* **Problem to work on**
Only a verbatim restatement of the lines from the one with "Odds Shark Hub (543, 1352)" through the end of the listing below is wanted. Pictures should be left out.

* **Data supplied**
• • •

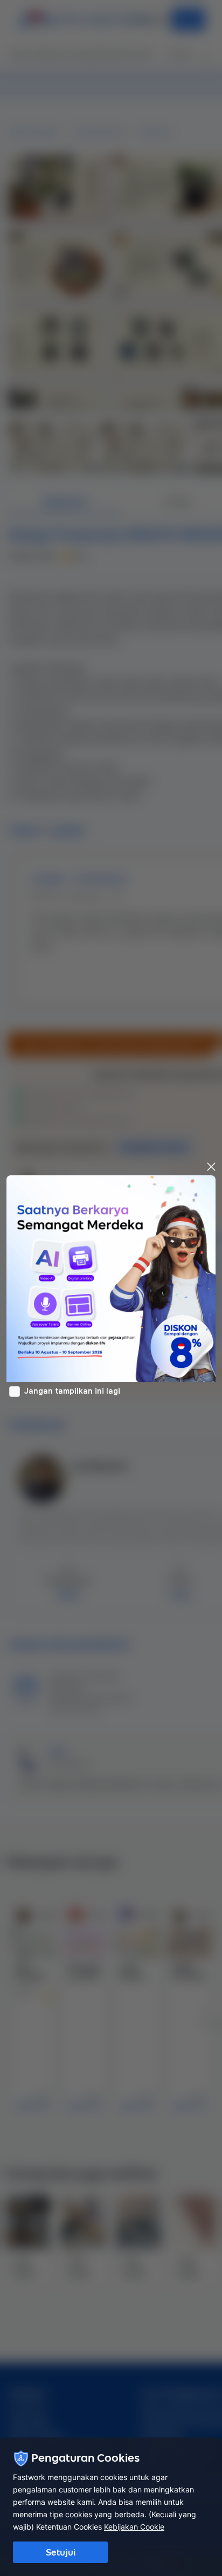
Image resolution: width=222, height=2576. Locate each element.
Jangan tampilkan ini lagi (72, 1391)
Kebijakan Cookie (134, 2526)
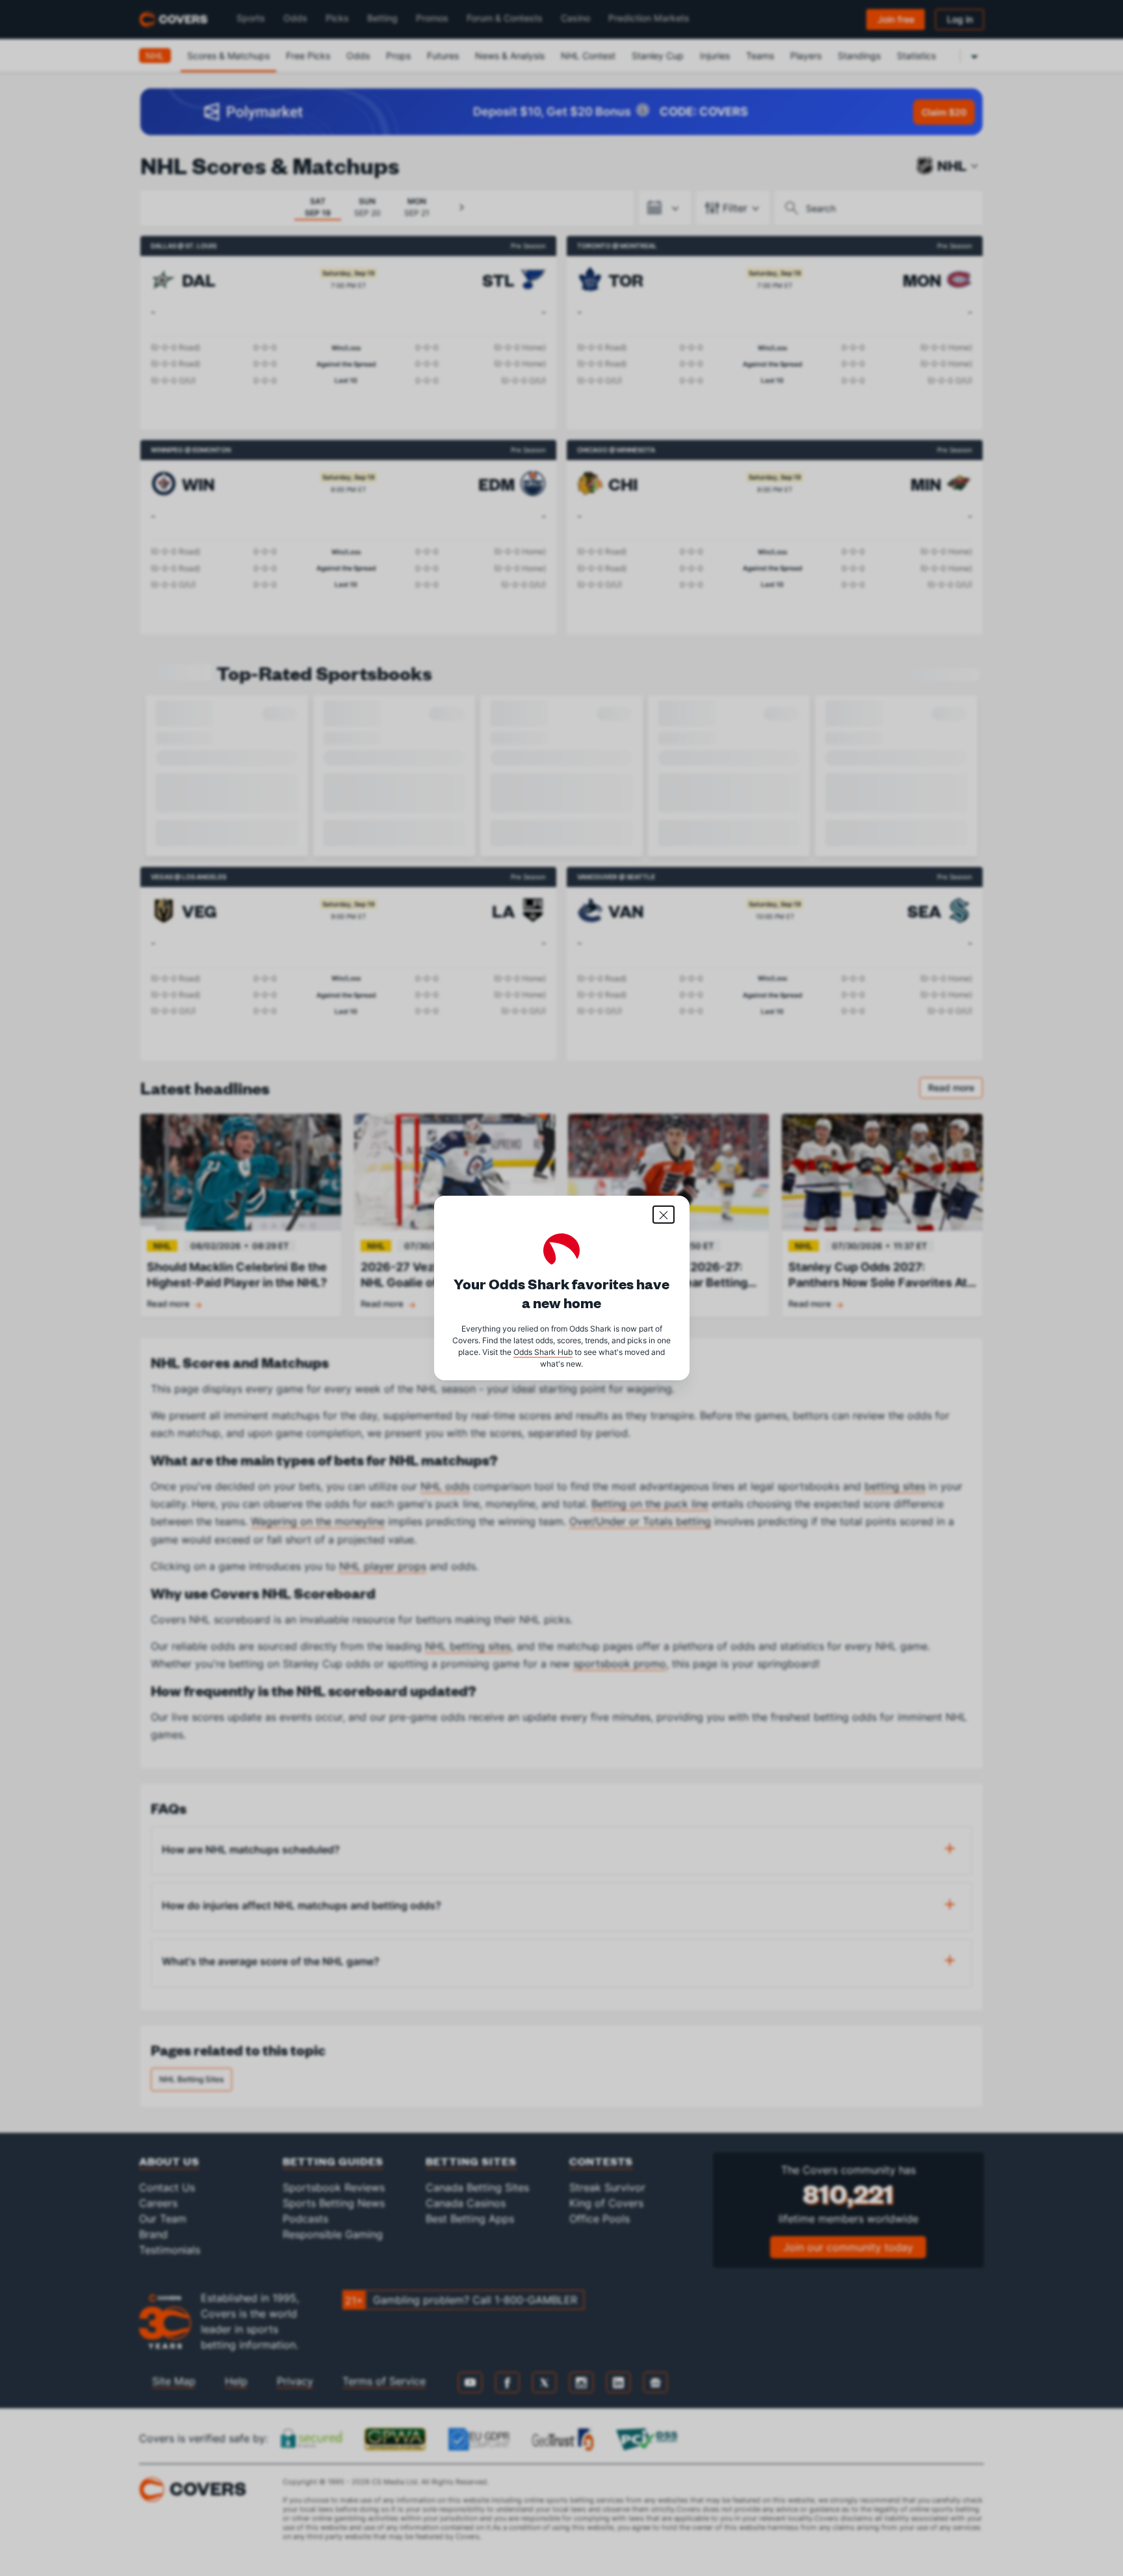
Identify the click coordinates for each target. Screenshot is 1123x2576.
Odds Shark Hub (543, 1352)
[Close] (663, 1214)
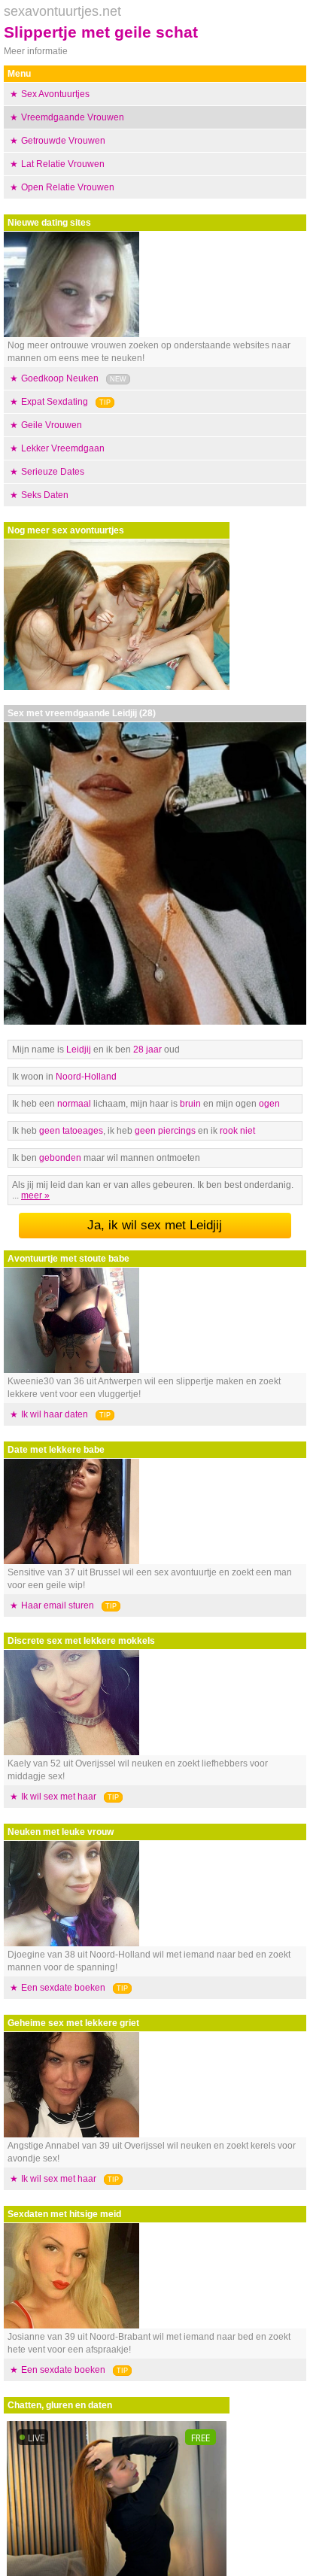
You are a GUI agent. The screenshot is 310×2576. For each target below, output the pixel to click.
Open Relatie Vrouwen (67, 187)
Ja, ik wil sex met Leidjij (154, 1225)
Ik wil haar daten (54, 1414)
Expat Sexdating (54, 401)
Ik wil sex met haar (58, 1796)
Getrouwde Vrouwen (63, 140)
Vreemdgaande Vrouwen (72, 117)
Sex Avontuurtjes (55, 94)
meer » (35, 1195)
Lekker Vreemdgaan (63, 448)
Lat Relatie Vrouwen (63, 164)
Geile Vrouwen (51, 425)
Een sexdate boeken (63, 1987)
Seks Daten (44, 495)
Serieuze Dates (52, 471)
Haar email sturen (57, 1605)
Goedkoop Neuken (60, 378)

• • •

* **Worked solution**
Odds Shark Hub (543, 1352)
[Close] (663, 1214)
You are a GUI agent. The screenshot is 310×2576. For each target below, output the pixel to click.
Open Relatie Vrouwen (67, 187)
Ja, ik wil sex met Leidjij (154, 1225)
Ik wil haar daten (54, 1414)
Expat Sexdating (54, 401)
Ik wil sex met haar (58, 1796)
Getrouwde Vrouwen (63, 140)
Vreemdgaande Vrouwen (72, 117)
Sex Avontuurtjes (55, 94)
meer » (35, 1195)
Lekker Vreemdgaan (63, 448)
Lat Relatie Vrouwen (63, 164)
Geile Vrouwen (51, 425)
Een sexdate boeken (63, 1987)
Seks Daten (44, 495)
Serieuze Dates (52, 471)
Haar email sturen (57, 1605)
Goedkoop Neuken (60, 378)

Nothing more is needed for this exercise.